Bonjour à tous, comme dit dans le titre, je possède un Ipob 80 Gb classic (superbe machine) Mais ...quand il s'agit de charger des chansons depuis Itunes sur l' Ipod ca beug...J' ai essayé mainte fois de le restaurer mais lorsqu' il synchronisait la musique tout se déroule normalement puis il se stoppe sur une chanson et y reste, et Itunes se bloque... le seul moyen que j' ai trouvé pour palier au problème, c' est de mettre la musique manuellement mais la encore certaines chansons le font se bloquer et la je tire la prise (c est pas correct mais ca débloque Itunes et le Ipod) Avec les films il fais aussi ca, et ca n évolue pas du tout, j ai laissé 4 heures pour voir si ca chargeait au ralenti mais tout était encore bloqué et rien n' avait évolué... Que faire ???

Merci pour vos réponses


----------



## jolicrasseux (6 Mai 2008)

Je ne peux pas t'aider, mais retirer la prise USB sans déconnecter avant peut très bien bousiller tes logiciels ou ta musique. 
A ta place, je repartirais à zéro.
Recharger tout !


----------



## hamoniak (16 Octobre 2008)

Bonjour, j'ai le meme probleme (détaillé dans un post : "probleme de synchronisation ipod classic").

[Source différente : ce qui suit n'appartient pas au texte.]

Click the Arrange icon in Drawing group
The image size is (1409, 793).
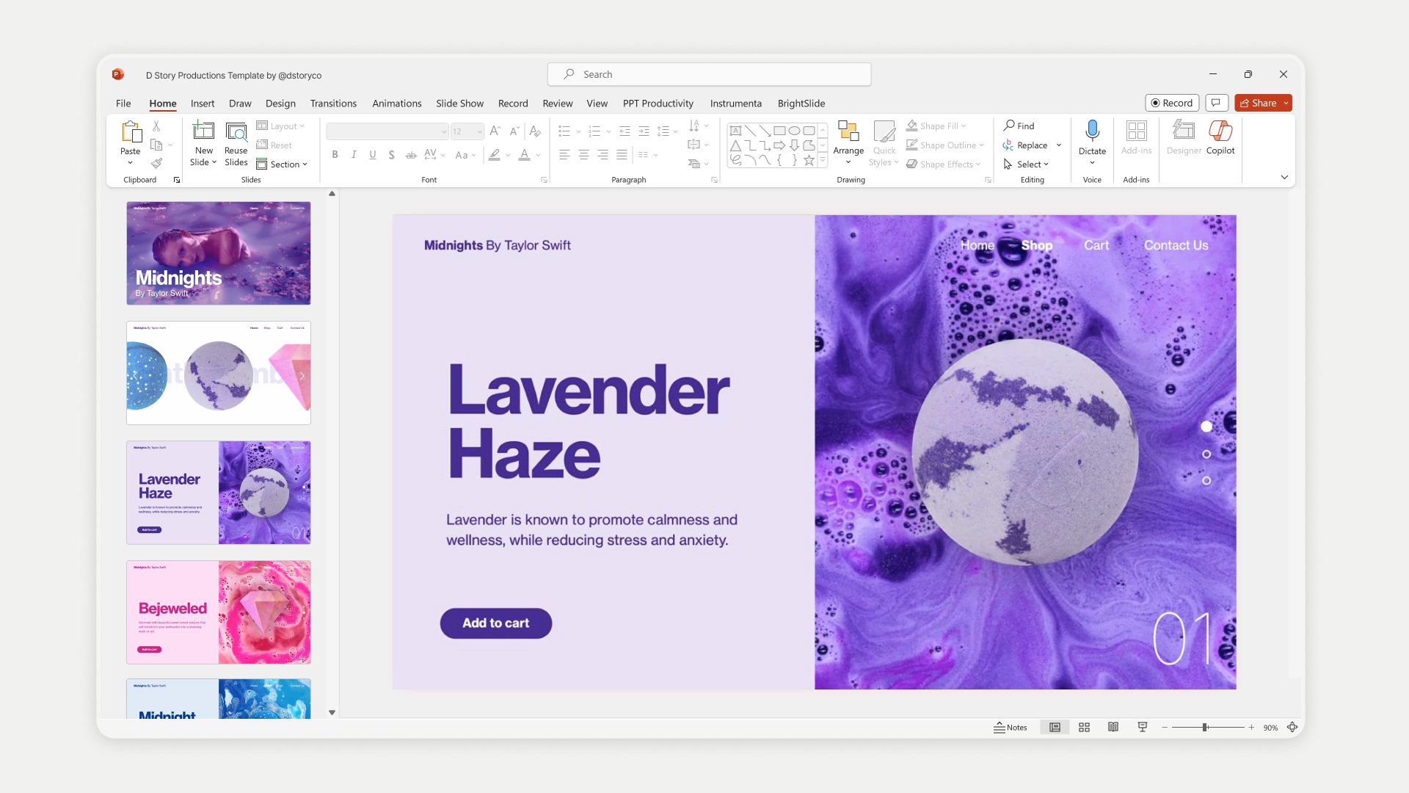[848, 132]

Si tu as trouvé LA solution a ton probleme, je suis preneur !!

pour faire court, dans mon cas j'en ai déduit a un probleme de surchauffe car apres un long moment de repos (non branché) ça remarche pour quelques Gigas de transfert et apres c'est reparti pour de nouveaux plantages...

des suggestions ?
Merci


----------